## Your goal
In the listing that follows, locate the line containing "Image resolution: width=940" and the line containing "Task: Modify the VLAN 20 Group20 entry". Retype exactly those two lines and every line between them, and nothing more.

------------------------------------------------------------

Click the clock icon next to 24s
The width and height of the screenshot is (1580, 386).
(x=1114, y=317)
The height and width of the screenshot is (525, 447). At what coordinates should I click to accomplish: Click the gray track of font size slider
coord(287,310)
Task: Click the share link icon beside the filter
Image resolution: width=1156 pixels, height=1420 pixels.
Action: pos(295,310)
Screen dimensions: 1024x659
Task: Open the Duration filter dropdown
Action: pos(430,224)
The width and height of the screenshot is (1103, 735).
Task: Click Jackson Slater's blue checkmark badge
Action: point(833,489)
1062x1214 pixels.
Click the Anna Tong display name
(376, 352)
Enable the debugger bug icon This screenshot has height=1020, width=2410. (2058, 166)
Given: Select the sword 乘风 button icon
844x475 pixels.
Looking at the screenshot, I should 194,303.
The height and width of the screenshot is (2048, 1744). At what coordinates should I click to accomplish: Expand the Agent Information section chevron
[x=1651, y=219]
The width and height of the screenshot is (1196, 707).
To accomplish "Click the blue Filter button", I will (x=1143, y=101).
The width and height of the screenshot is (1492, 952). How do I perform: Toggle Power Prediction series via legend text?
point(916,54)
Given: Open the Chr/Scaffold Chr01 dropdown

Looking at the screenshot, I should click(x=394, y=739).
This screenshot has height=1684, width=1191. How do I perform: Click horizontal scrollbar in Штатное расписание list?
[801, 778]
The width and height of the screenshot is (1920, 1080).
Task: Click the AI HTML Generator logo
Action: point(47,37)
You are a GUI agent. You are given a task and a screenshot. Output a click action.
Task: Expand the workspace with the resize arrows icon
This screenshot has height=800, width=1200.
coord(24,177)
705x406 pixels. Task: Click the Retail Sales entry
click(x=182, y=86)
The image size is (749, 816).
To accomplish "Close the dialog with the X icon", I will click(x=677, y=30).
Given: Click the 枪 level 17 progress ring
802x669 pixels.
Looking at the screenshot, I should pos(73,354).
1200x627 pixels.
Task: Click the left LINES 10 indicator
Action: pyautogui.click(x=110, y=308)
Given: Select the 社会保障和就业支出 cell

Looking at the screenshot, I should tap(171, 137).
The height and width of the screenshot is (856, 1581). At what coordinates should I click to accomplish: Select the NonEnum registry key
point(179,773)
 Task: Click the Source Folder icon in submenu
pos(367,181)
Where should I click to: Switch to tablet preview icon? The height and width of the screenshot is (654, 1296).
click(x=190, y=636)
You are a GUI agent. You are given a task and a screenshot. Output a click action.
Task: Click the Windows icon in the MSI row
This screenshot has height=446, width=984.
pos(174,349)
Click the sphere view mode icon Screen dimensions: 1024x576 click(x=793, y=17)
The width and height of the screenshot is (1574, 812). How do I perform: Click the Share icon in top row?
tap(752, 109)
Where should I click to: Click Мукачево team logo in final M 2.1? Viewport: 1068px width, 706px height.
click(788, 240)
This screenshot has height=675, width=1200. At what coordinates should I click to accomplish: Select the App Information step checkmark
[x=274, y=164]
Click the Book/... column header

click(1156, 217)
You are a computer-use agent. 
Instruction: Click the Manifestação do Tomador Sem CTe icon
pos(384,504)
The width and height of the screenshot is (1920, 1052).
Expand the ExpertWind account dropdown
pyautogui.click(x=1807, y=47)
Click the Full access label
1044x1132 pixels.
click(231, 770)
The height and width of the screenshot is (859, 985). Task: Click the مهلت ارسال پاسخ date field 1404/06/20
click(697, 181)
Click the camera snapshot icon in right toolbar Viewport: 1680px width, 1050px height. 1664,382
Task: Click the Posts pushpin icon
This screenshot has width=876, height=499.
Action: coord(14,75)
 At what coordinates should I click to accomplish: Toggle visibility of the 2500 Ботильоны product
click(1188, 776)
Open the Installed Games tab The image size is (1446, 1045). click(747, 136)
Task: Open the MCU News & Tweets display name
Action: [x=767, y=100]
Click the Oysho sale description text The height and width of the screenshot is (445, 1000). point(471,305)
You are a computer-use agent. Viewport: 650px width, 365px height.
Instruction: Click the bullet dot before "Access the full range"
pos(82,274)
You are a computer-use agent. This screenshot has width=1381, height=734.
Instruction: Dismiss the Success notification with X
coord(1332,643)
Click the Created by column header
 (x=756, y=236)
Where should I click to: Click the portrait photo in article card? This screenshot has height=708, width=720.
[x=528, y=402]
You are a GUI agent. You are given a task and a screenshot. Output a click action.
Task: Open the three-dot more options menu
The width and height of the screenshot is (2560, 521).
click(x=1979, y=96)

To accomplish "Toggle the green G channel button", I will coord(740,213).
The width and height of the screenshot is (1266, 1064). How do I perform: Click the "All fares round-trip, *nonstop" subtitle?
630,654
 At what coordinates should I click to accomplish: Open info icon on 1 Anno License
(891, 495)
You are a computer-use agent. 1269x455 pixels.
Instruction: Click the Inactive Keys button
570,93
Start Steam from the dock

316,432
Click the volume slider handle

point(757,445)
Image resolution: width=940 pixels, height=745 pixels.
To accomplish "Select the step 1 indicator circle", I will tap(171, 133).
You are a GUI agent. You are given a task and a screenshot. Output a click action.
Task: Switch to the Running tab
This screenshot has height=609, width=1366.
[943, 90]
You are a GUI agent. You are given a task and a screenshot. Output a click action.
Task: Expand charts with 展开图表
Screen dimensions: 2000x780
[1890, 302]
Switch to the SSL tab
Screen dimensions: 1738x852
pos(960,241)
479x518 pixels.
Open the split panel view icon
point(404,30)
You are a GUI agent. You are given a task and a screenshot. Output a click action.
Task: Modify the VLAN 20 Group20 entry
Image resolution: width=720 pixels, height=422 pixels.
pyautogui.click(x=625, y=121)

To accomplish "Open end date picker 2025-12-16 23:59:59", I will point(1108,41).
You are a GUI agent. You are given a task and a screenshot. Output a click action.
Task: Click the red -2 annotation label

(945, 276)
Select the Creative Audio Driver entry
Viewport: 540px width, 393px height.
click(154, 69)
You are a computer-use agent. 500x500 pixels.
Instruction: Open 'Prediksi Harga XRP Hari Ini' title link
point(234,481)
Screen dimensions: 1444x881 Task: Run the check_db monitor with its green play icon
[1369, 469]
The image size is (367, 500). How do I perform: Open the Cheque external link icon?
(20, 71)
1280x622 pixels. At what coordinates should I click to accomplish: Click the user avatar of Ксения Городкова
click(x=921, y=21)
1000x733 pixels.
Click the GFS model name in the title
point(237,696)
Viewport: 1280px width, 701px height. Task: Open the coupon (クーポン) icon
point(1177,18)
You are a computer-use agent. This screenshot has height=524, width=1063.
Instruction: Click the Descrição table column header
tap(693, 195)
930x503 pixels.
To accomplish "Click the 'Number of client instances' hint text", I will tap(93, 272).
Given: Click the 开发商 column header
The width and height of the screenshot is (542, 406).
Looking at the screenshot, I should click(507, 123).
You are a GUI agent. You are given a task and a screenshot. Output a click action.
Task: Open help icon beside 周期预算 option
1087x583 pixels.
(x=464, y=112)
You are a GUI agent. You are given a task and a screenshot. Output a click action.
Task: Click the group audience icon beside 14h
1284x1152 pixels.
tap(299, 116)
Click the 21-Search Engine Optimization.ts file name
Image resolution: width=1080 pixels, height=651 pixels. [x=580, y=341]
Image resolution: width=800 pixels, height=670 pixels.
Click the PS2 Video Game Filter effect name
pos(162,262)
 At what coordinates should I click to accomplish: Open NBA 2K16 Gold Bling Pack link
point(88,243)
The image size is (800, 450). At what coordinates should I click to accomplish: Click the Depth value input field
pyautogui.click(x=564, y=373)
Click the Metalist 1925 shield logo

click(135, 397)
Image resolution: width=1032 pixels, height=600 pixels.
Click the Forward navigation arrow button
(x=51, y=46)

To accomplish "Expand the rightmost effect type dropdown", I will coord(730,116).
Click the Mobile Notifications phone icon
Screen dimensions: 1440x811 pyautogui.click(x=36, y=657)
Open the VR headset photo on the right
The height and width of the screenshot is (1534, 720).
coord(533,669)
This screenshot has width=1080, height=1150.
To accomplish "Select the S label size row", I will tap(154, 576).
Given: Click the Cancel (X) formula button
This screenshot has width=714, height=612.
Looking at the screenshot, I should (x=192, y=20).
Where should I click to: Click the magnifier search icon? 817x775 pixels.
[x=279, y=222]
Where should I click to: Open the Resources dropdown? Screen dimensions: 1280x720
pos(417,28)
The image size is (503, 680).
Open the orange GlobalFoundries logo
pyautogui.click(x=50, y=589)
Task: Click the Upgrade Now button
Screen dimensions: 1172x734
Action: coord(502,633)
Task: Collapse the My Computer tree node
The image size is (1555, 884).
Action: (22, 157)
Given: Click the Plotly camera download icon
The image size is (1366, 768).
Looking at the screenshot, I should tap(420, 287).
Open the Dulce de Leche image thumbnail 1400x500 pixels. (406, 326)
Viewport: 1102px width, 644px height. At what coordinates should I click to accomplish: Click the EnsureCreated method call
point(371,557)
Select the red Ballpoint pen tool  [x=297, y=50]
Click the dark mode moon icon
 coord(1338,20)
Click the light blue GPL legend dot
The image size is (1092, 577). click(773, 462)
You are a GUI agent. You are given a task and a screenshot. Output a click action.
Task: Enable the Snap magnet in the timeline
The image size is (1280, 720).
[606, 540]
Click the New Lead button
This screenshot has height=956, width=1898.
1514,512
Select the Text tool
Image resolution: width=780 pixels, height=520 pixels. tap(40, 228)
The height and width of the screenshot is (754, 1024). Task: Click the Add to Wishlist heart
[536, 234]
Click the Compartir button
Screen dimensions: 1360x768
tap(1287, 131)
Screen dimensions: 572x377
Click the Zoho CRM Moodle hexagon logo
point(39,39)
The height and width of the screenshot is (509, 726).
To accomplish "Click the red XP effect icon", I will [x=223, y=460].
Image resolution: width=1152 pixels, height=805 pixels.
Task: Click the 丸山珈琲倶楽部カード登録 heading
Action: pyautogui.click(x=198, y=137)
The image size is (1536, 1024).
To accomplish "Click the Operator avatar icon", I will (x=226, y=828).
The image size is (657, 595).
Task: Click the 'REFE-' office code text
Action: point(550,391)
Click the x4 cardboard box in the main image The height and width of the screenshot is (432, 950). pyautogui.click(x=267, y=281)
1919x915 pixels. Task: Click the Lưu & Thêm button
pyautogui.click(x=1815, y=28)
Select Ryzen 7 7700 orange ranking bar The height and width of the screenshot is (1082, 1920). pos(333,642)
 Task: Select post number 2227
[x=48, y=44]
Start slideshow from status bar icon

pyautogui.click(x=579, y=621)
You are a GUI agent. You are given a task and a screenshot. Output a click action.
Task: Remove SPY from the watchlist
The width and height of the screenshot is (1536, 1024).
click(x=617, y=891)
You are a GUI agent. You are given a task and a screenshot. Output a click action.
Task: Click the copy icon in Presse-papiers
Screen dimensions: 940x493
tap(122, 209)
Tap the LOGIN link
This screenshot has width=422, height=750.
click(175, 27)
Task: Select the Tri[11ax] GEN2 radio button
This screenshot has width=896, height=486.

------------------------------------------------------------

## Output of the exercise
Image resolution: width=940 pixels, height=745 pixels.
To accomplish "Select the step 1 indicator circle", I will tap(171, 133).
You are a GUI agent. You are given a task and a screenshot. Output a click action.
Task: Switch to the Running tab
This screenshot has height=609, width=1366.
[943, 90]
You are a GUI agent. You are given a task and a screenshot. Output a click action.
Task: Expand charts with 展开图表
Screen dimensions: 2000x780
[1890, 302]
Switch to the SSL tab
Screen dimensions: 1738x852
pos(960,241)
479x518 pixels.
Open the split panel view icon
point(404,30)
You are a GUI agent. You are given a task and a screenshot. Output a click action.
Task: Modify the VLAN 20 Group20 entry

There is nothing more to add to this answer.